SAO PAULO, May 27 (Reuters) - A community leader in Brazil's Amazon region was shot dead on Friday, heightening tensions in a region where conflicts over land and natural resources has intensified.

Adelino Ramos, the president of the Amazon small farmers association, was shot dead in front of his family on Friday morning in the northern state of Rondonia, according to a statement from Brazil's Secretariat for Human Rights.

It was not immediately clear who shot Ramos, known as Dinho. He had, however, warned of death threats against him by loggers, according to the statement, which cited other local community leaders.

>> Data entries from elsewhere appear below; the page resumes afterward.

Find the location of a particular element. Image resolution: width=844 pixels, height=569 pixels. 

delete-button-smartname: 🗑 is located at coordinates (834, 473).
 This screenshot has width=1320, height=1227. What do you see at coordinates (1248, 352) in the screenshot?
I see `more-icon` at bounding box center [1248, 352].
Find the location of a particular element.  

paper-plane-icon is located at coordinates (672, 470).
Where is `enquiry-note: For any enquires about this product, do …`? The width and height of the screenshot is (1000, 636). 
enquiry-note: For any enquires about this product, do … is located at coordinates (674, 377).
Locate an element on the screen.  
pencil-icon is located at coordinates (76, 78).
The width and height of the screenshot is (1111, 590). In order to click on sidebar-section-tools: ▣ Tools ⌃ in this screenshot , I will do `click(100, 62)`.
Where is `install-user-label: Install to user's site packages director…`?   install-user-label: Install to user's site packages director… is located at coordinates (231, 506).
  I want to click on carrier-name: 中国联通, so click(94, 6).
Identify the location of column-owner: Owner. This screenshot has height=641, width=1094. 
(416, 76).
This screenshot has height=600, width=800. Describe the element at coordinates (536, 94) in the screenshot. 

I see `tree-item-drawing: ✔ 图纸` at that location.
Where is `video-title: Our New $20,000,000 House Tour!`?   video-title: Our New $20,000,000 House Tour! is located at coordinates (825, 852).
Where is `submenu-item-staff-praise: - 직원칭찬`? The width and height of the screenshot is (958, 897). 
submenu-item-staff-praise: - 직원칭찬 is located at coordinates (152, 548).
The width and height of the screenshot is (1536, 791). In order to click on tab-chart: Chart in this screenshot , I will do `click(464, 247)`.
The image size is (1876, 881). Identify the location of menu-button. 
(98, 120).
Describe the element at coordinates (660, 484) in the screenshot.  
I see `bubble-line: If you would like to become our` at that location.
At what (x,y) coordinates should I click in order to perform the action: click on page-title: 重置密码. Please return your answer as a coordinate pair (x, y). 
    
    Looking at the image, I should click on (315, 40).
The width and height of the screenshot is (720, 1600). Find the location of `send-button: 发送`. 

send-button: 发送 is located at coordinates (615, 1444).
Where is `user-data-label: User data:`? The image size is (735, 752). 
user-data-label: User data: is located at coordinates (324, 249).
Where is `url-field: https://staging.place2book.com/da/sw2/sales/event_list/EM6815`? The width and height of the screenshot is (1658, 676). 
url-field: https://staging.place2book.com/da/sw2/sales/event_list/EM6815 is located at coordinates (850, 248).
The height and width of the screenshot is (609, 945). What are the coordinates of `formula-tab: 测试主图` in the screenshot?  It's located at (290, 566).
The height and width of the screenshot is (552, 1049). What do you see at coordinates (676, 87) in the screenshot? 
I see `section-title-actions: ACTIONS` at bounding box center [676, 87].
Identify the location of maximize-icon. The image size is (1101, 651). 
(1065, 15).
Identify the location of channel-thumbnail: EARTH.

Ramos was a survivor of a 1995 massacre in which 13 people were killed.

His death came two days after the killing of rubber tapper and leading forest conservationist Joao Claudio Ribeiro da Silva and his wife, Maria do Espirito Santo, in the state of Para. [ID:nN24262512]

Brazil's President Dilma Rousseff has ordered a federal police investigation into those murders.

Dozens of people are killed each year in land disputes in Brazil, many in the sprawling and sparsely policed Amazon region.

There have been 71 murders in Rondonia tied to land disputes since 2001. Only a small number of the perpetrators were jailed, according to the Secretariat for Human Rights.

The murders come just days after an overhaul of the law on land usage was passed by Brazil's lower house of Congress. Critics say it represents a surrender to farming interests and would set back recent progress in protecting the Amazon. [ID:nN24103553]

Last week, officials reported a sharp rise in deforestation that environmentalists said was likely fueled by expectations that a new law providing amnesty to many of those responsible for illegal tree-felling in recent decades would pass. [ID:nN18255448].